Последний день приговоренного к смерти - стр. 15
– Счастливчик! Его отгрызут. Прощай, товарищ!
Трудно сказать, что происходило во мне. Я и в самом деле был их товарищем: Гревская площадь сестра Тулона, – был даже ниже их: они делали мне честь. Я содрогнулся.
Да, их товарищ! Несколько дней после, и я мог бы служить для них зрелищем.

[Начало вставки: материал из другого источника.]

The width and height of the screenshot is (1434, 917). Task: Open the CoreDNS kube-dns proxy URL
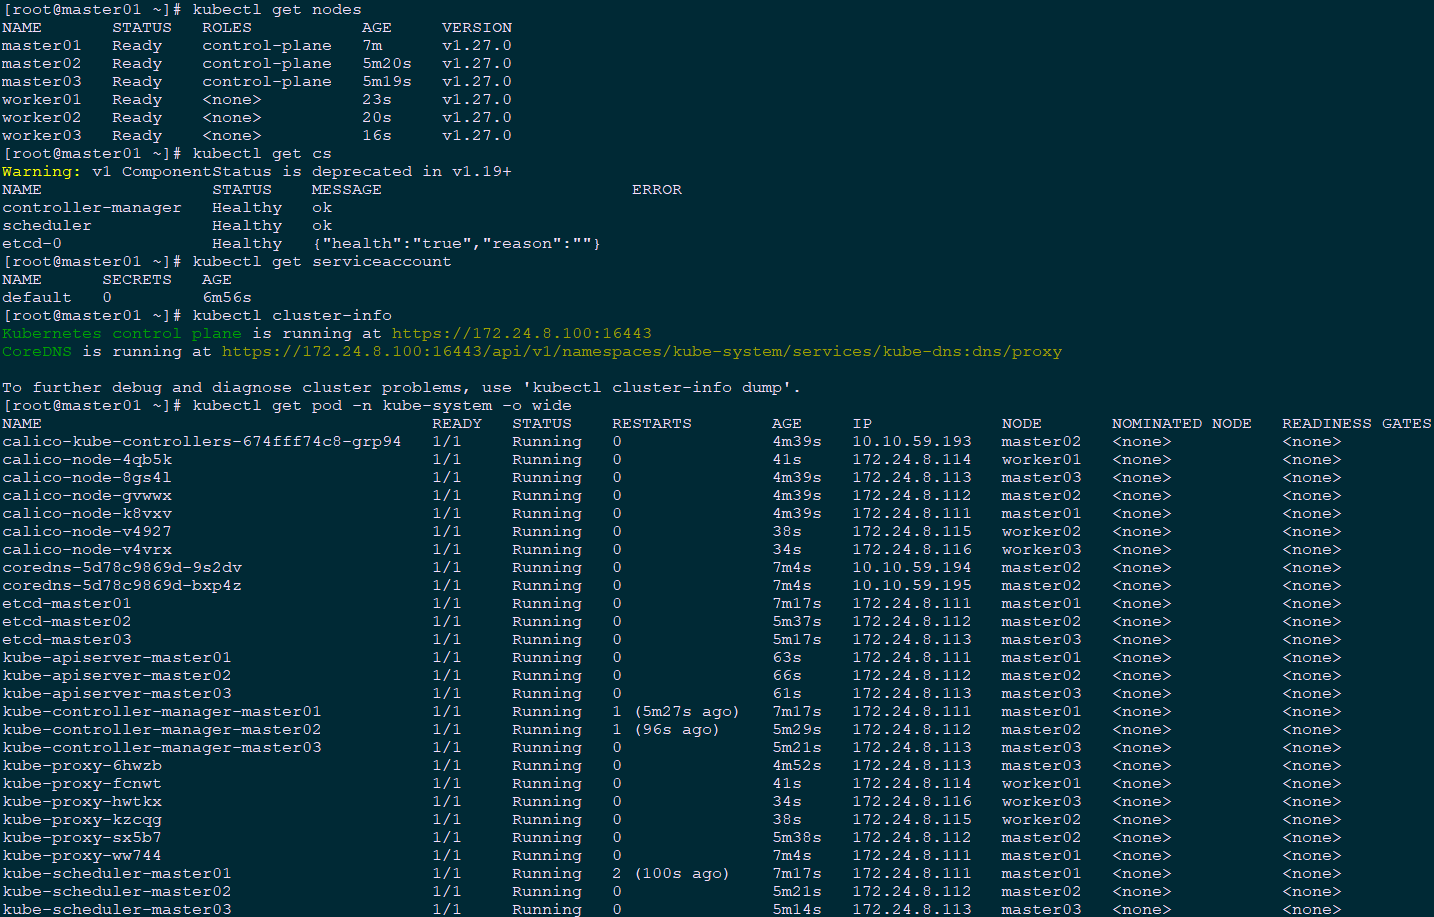point(641,352)
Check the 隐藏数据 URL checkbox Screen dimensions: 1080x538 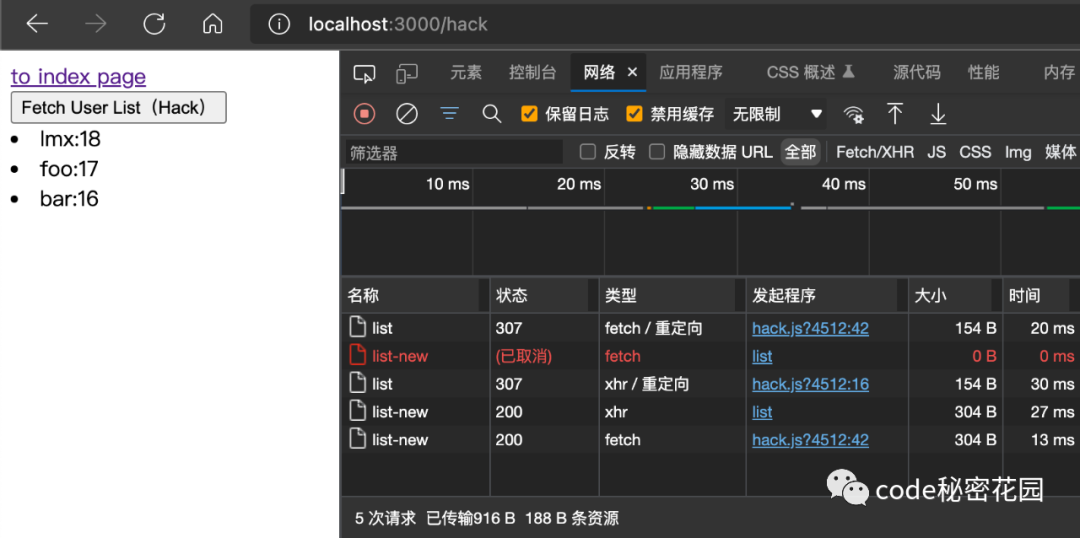[658, 152]

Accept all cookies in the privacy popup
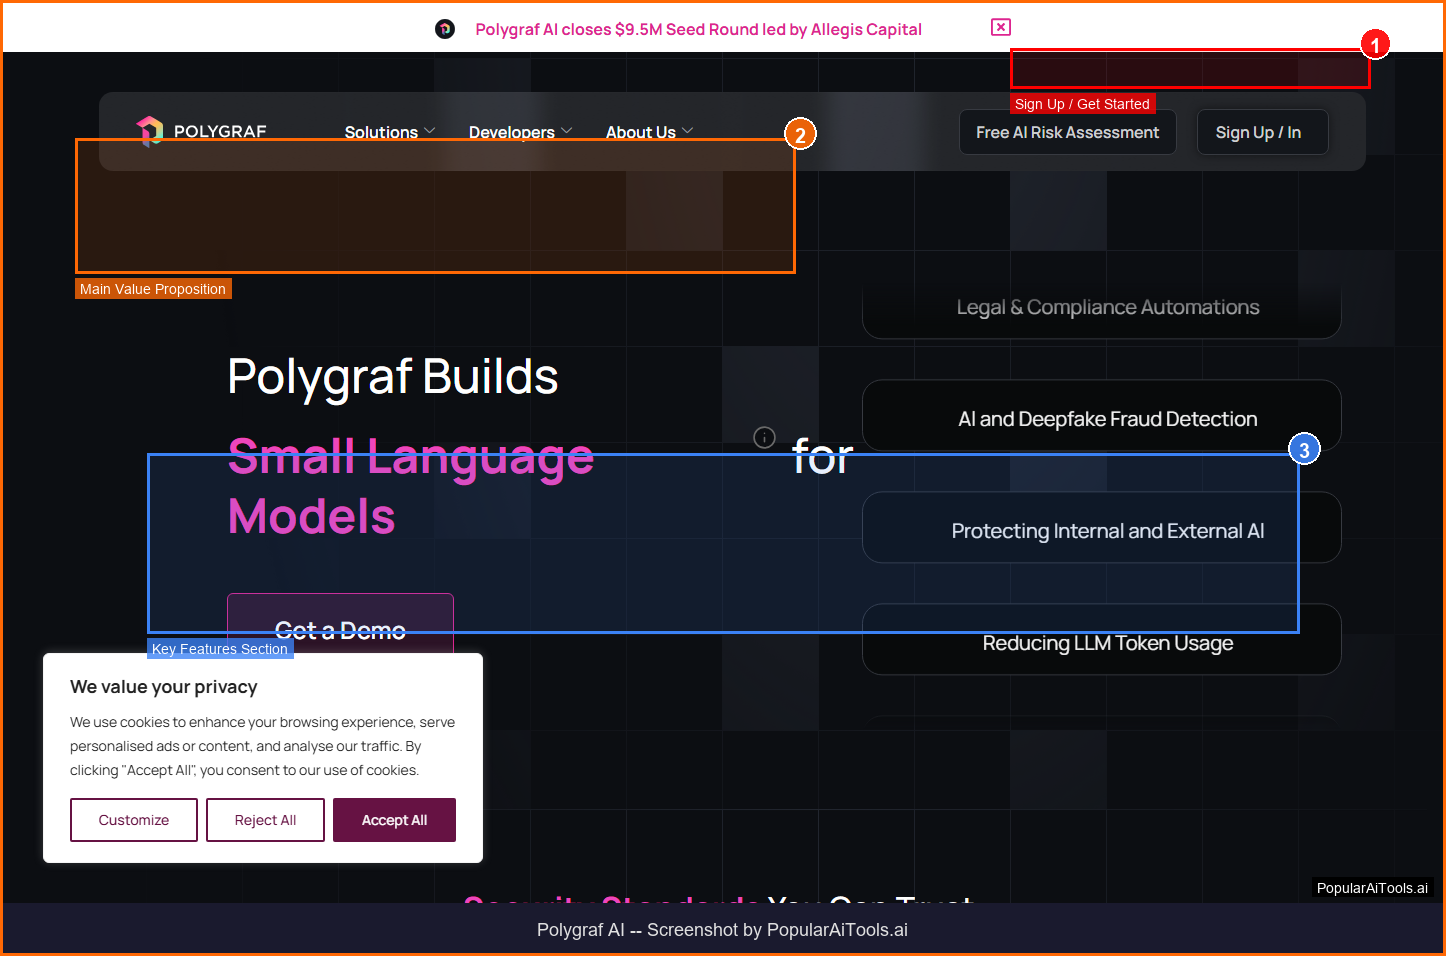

Я остался у окна, неподвижный, оцепеневший, пораженный, но когда увидел, что пять кордонов обратились в мою сторону, кинулись на меня с отвратительно дружелюбными словами, когда услышал шумный лязг их цепей, их топот у самой стены моей, мне показалось, что это стадо чертей уже лезло к моей жалкой келье. Я закричал, бросился к двери и стал разбивать ее, но не было средств к побегу: запоры были снаружи. Потом я как будто услышал еще ближе голоса каторжных, их отвратительные лица как будто уже показалось в окне моем, еще раз вскрикнул от страха и упал в обморок.
Когда я пришел в себя, была уже ночь. Я лежал на койке; фонарь, мерцавший на потолке, помог мне разглядеть другие койки, вытянутые в ряд по обе стороны от моей. Я понял, что меня перенесли в больницу.
Я провел несколько минут без мысли и без памяти, отдавшись весь блаженству лежать на постели. Конечно, в былое время эта госпитальная и тюремная койка заставила бы меня отвернуться от отвращения и привередливости, но я был уже не тот человек. Простыни сероватые и грубые, одеяло тощее и дырявое; тюфяк отзывался соломой. Ничего! Мне было просторно потягиваться под этими грубыми простынями; под этим одеялом, как бы ни было оно тонко; я чувствовал, что во мне исчезал мало-помалу холод, пробиравший до мозга костей, холод, к которому я уже привык. Я опять заснул.
Страшный шум разбудил меня; день только занимался. Шумели на дворе. Постель моя стояла у окна; я встал на нее, чтоб посмотреть, что там такое.
Окно выходило на большой двор Бисетра. Он был полон народа; два ряда ветеранов среди этой толпы с трудом сохраняли узкую дорожку, проходившую через двор. Между этими двумя рядами солдат медленно, покачиваясь из стороны в сторону, ехало пять длинных повозок, набитых людьми. Отправлялись каторжные.
Повозки были открыты. В каждой помещалось по кордону. Каторжные сидели вдоль по сторонам, сомкнувшись спинами и отделенные друг от друга общей цепью, тянувшейся во всю длину повозки, на конце которой стоял с заряженным ружьем конвойный часовой.
Их цепи гремели, и при каждом толчке повозки можно было видеть, как прыгали их головы, как болтались их висевшие наружу ноги.
Частый и мелкий дождь холодил воздух; холщовые панталоны, из серых ставшие уже черными, прилипали к их коленям. Вода сочилась с длинных бород, с коротких волос; лица посинели; видно было, как они зябнут и как стучат их зубы от бешенства и холода. Впрочем, ни одного движения. Раз прикованный к цепи, человек становится дробью того отвратительного целого, которое называется кордоном и движется как один человек. Рассудочная способность остается в стороне: каторжный ошейник осуждает ее на смерть, – а самое животное получает нужды и аппетиты только в известные часы. Так неподвижные, большею частию полунагие, с открытыми головами и болтавшимися ногами, они начинали свой двадцатипятидневный поход, посаженные на одни и те же повозки, одетые в одну и ту же одежду для жаркого июльского солнца и для холодных ноябрьских дождей. Как не сказать, что люди хотят заставить и самое небо играть наполовину роль палача.